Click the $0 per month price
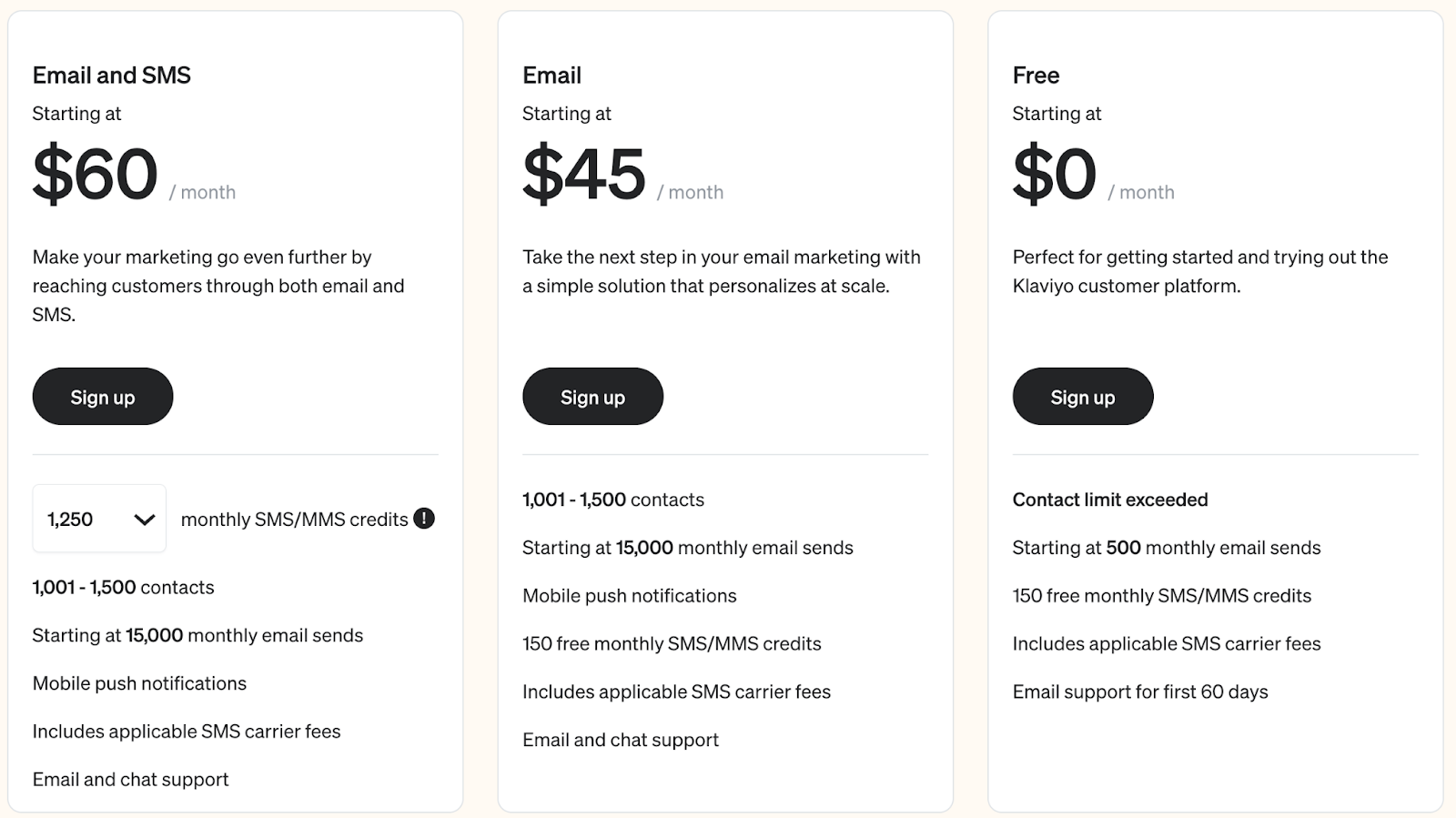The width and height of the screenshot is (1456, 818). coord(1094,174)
--------
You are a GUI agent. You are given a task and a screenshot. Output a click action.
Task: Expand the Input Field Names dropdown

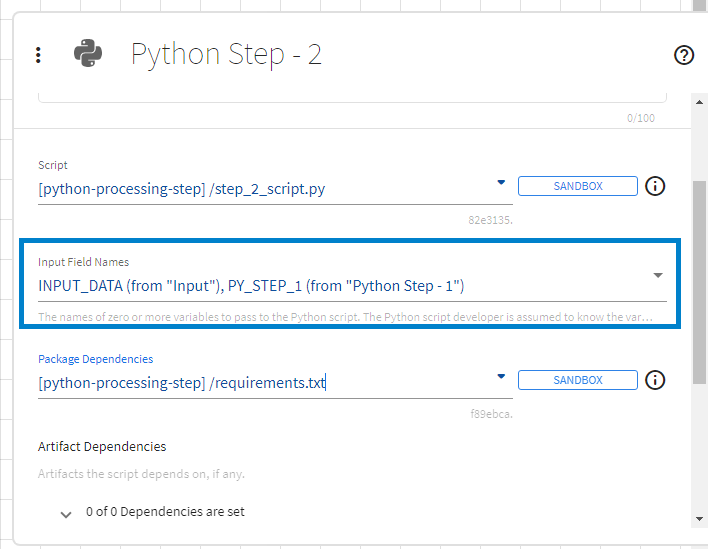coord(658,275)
--------
Exercise aim
Rewrite everything in the material from the line containing "You are a GUI" down to the line containing "coord(658,275)" as a JSON list of strings, with one string per line and no blank lines. Omit the pictures.

Solution to this exercise
[
  "You are a GUI agent. You are given a task and a screenshot. Output a click action.",
  "Task: Expand the Input Field Names dropdown",
  "coord(658,275)"
]